■ Excerpted data
-.-.-

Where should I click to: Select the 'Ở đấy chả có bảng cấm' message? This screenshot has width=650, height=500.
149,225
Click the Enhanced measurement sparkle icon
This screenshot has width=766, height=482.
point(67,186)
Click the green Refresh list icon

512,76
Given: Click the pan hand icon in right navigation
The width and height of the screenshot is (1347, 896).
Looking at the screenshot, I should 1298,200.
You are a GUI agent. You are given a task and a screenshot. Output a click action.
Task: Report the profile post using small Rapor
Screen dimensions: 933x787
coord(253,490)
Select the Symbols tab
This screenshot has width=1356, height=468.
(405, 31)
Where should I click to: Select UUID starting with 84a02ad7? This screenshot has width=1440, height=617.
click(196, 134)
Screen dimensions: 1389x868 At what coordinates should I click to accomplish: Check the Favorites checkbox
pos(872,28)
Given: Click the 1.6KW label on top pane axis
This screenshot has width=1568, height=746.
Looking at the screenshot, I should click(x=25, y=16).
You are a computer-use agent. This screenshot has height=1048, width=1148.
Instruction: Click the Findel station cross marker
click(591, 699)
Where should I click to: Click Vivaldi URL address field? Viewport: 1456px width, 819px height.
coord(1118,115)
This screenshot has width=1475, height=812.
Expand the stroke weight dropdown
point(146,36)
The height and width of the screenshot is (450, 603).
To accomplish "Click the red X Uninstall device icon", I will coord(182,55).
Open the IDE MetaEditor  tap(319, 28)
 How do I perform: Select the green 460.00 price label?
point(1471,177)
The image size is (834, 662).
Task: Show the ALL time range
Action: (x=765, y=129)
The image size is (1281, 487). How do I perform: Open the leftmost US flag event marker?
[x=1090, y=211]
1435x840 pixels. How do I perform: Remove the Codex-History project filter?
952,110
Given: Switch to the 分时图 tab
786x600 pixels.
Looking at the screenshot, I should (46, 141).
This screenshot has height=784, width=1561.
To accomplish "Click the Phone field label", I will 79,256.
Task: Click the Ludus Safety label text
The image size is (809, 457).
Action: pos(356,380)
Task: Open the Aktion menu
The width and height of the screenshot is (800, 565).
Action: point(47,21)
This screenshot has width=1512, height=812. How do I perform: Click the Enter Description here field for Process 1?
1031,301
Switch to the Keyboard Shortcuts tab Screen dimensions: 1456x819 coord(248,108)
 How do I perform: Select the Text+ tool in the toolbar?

-.-.-

■ Aim of the task
Copy out the lines verbatim, starting at the line containing "This screenshot has height=784, width=1561." and continuing through the last line above, both included.

■ Solution
This screenshot has height=784, width=1561.
To accomplish "Click the Phone field label", I will 79,256.
Task: Click the Ludus Safety label text
The image size is (809, 457).
Action: pos(356,380)
Task: Open the Aktion menu
The width and height of the screenshot is (800, 565).
Action: point(47,21)
This screenshot has width=1512, height=812. How do I perform: Click the Enter Description here field for Process 1?
1031,301
Switch to the Keyboard Shortcuts tab Screen dimensions: 1456x819 coord(248,108)
 How do I perform: Select the Text+ tool in the toolbar?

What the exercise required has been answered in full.